▶ [PROBLEM TO SOLVE]: Exact copy, pictures excluded: reproduce every record below.

☆ ☆ ☆ ☆ ☆

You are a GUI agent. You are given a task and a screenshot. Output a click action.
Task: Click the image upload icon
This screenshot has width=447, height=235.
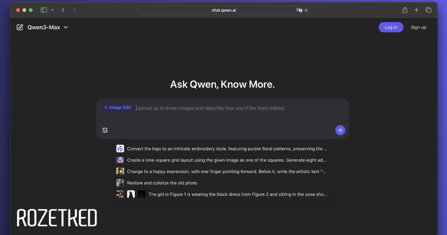point(105,130)
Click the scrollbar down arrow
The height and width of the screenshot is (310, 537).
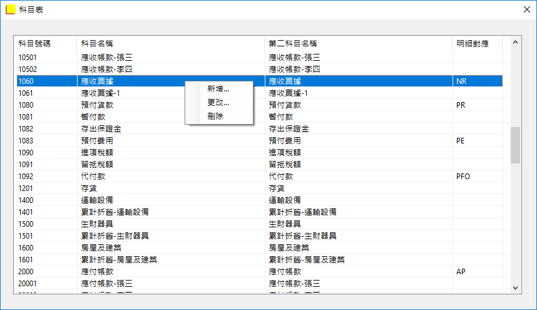point(516,287)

☆ ☆ ☆ ☆ ☆

▶ [RESULT]:
You are a GUI agent. You are given a task and a screenshot. Output a click action.
Task: Click the image upload icon
This screenshot has width=447, height=235.
point(105,130)
Click the scrollbar down arrow
The height and width of the screenshot is (310, 537).
point(516,287)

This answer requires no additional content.